Reading remote files and saving them (or not) onto the webserver.

Reading a remote file works the same way than reading a local file: using a file handle, associated with the (input) file to get its data. In the case of a local file, the handle is created and opened by the statement open(FH, "input_filename") or die "$!";, in the case of a remote file, we can get the (opened) file handle by using the upload method of the CGI module:
    my $FH = $cgi->upload("remote_input_filename");
Having the file's handle, we can use its data in exactly the same way as we do with local files. Two examples to show the basics in the following paragraphs.

Saving a remote file onto the webserver.

This is not, what is done by my DNA application (why should I save a file that contains user data passed to the app, but not needed by myself or otherwise useful to have a copy on the server?), but would for example be the procedure to follow in the case of a photo site, where users can upload their pictures. But, first, we need a file upload directory. This directory may be located anywhere within the file structure. If you want the pictures to be visible on your website, you have to use a subdirectory of the server's htdocs (ex: /home/public_html/htdocs/upload). In other cases (for example a photo site, where you want to view the photos, before they become accessible by everyone), you may prefer a directory outside the htdocs (ex: /home/photos/new). In both cases, make sure that the webserver has (read and) write permission for the upload directory (on Unix systems, a chmod 777 should work fine). The following code uses the file handle, passed by the "calling website", to simply copy the remote's file content (for example a photo) to a file on the webserver (please note, that "filename" is the HTML id of the file input field on the form).
    my $upload_dir = "/home/public_html/htdocs/upload";
    my $filename = $query->param("filename");
    my $FH_IN = $query->upload("filename");
    open(FH_OUT, ">$upload_dir/$filename")
        or die "$!";
    binmode FH_OUT;
    while (<$FH_IN>) {
        print FH_OUT;
    }
    close FH_OUT;

Reading a remote file to work with its data.

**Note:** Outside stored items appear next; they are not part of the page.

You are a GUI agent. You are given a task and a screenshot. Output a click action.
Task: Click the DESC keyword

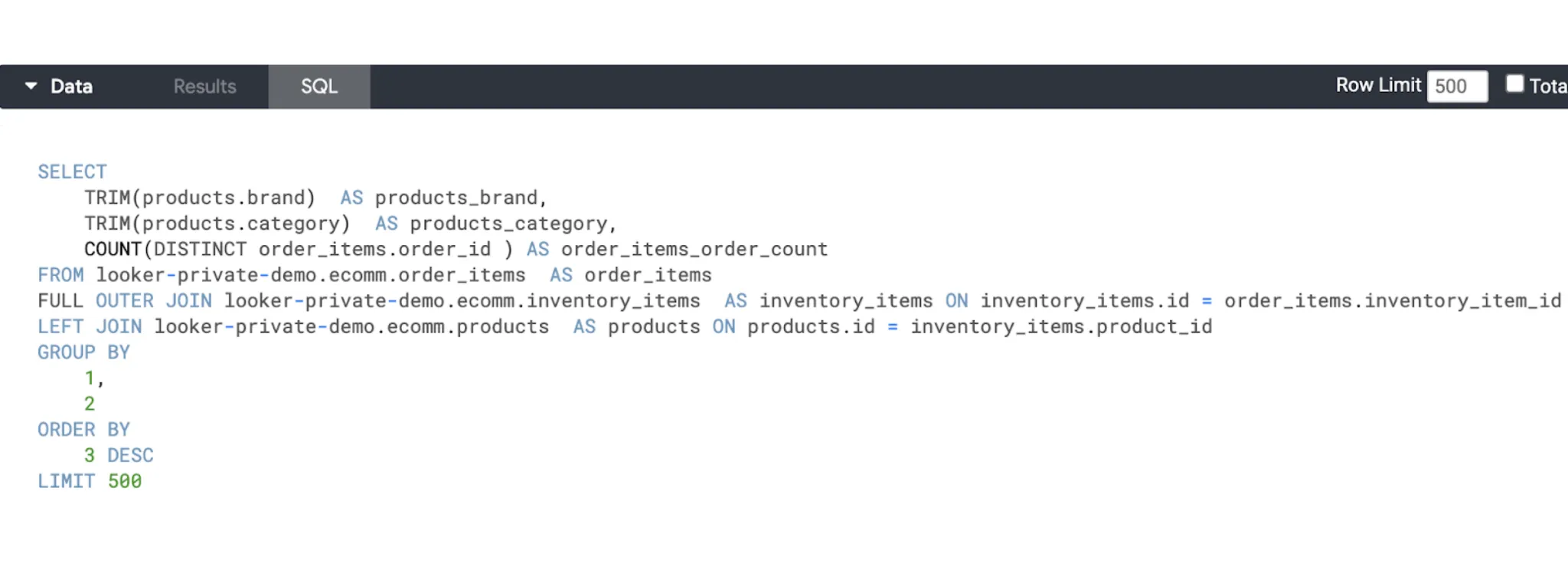coord(130,456)
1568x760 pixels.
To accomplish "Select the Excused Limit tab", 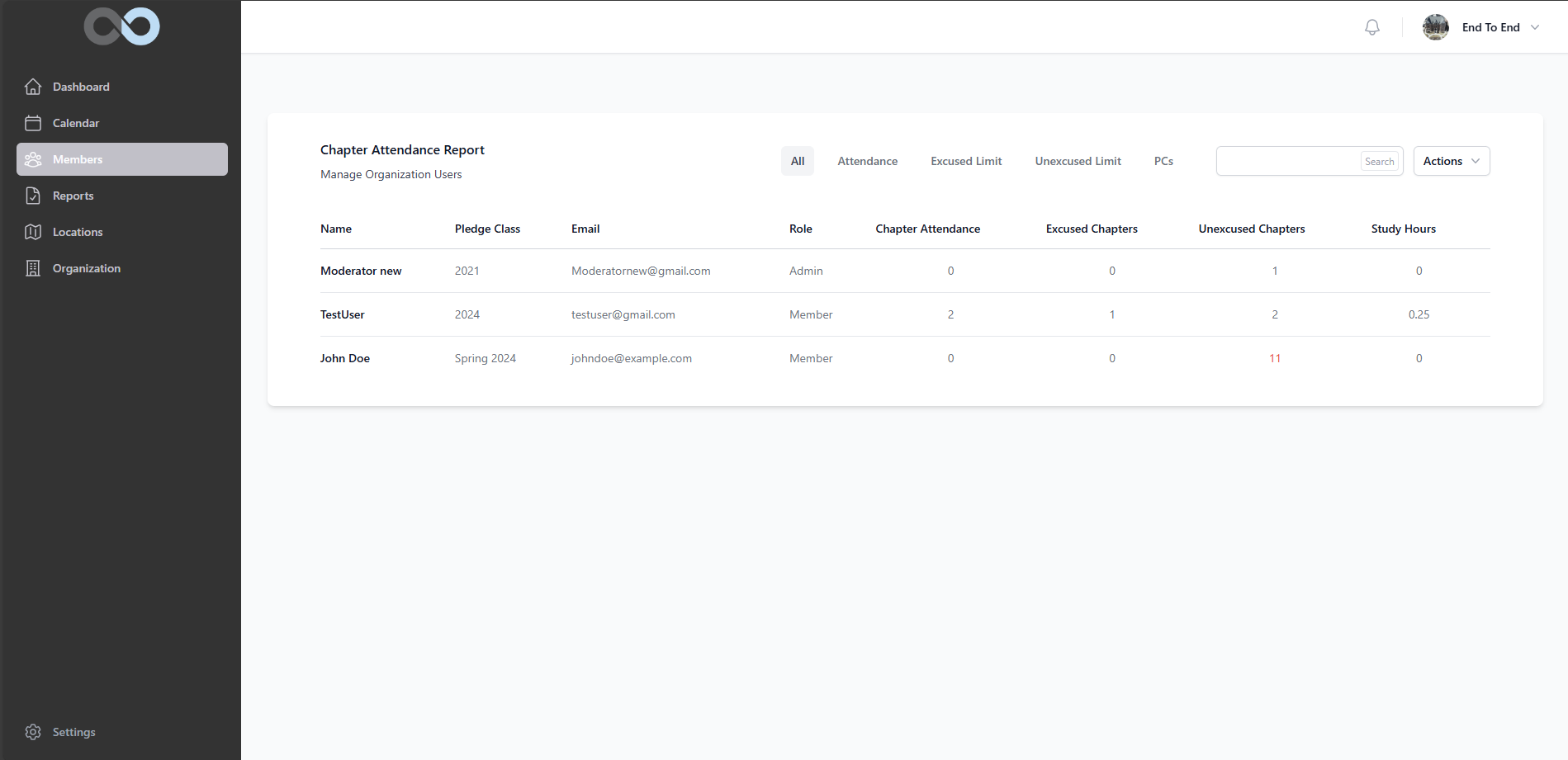I will coord(966,161).
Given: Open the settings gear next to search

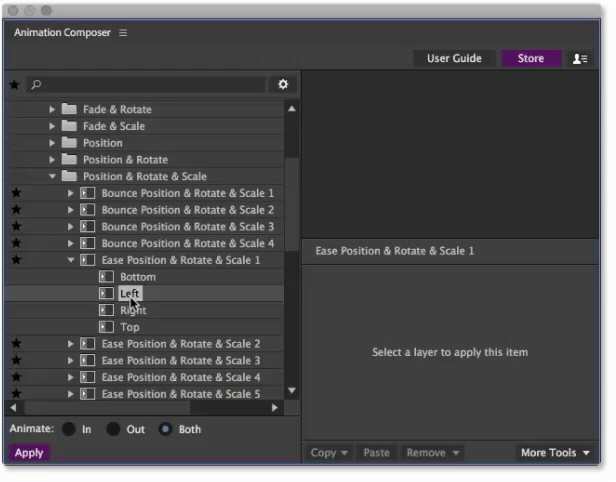Looking at the screenshot, I should tap(283, 85).
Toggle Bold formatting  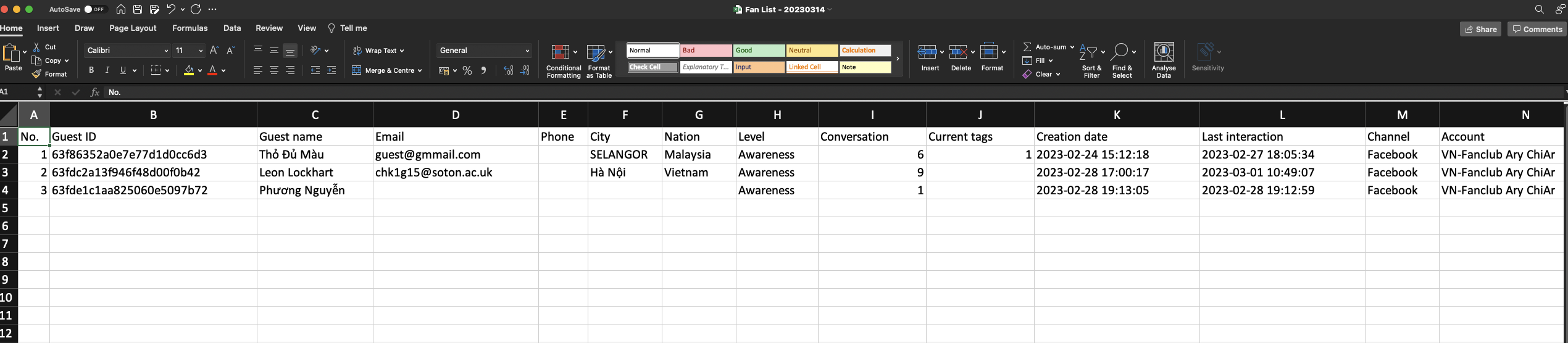[x=91, y=70]
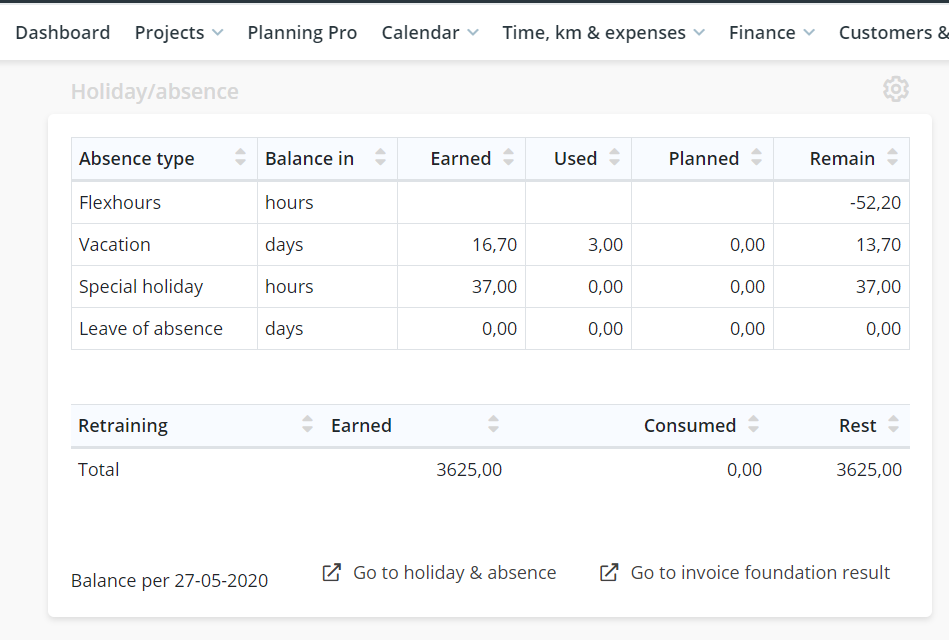Sort by the Earned column in absence table
Image resolution: width=949 pixels, height=640 pixels.
click(461, 159)
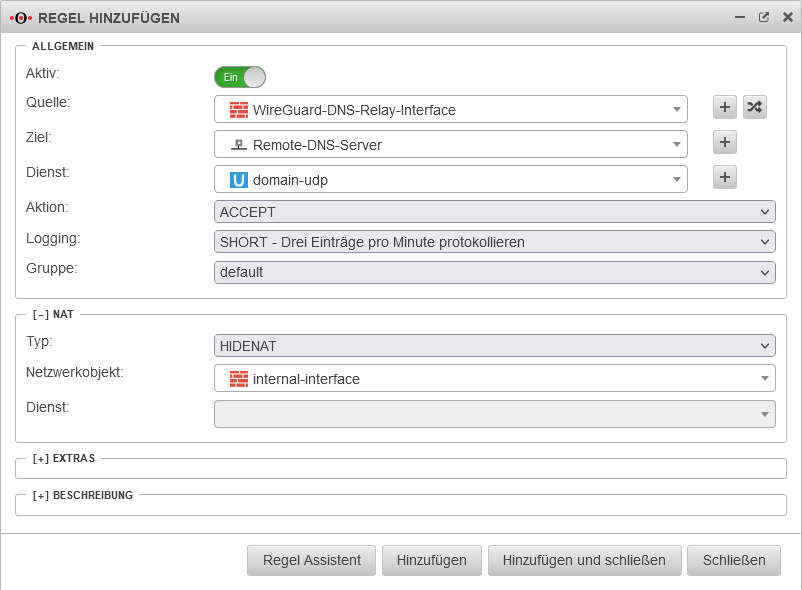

This is the case of my DNA application, that reads the sequence from a file, stored on the user's computer, and uses the file's content to calculate the molecular weight of the sequence. Obviously, no need to save the DNA sequence on the webserver. Here the code (again, "filename" is the HTML id of the file input field on the form).
    my $FH_IN = $query->upload("filename");
    while (<$FH>) {
        $alldna .= $_;
    }

That's it!

Some final notes for those readers, who have no or little experience with working with files, using Perl. The variable $alldna, used in the code above, is a long string, that will contain the complete content of the DNA file. This includes the end-of-line markers, terminating the physical lines in text files. This makes it easy to display the string, formatted the same way as is the text file; in the case of the DNA application, to display the formatted sequence (FASTA header in the first line, than the sequence data lines, with the same number of bases per line as in the file). Perhaps, you wonder how to do to fill a HTML text area, as these elements have no value property? The page, generated by the DNA script, is based on a template HTML file, containing custom tags, that the script replaces with the actual values. Here the text area line in the template:
    <td colspan="4" style="padding-top: 10px"><textarea name="dna" id="dna" cols="90" rows="15">#dna#</textarea>
To fill the text area with the actual DNA sequence, the script simply replaces the #dna# tag by the content of the $alldna variable.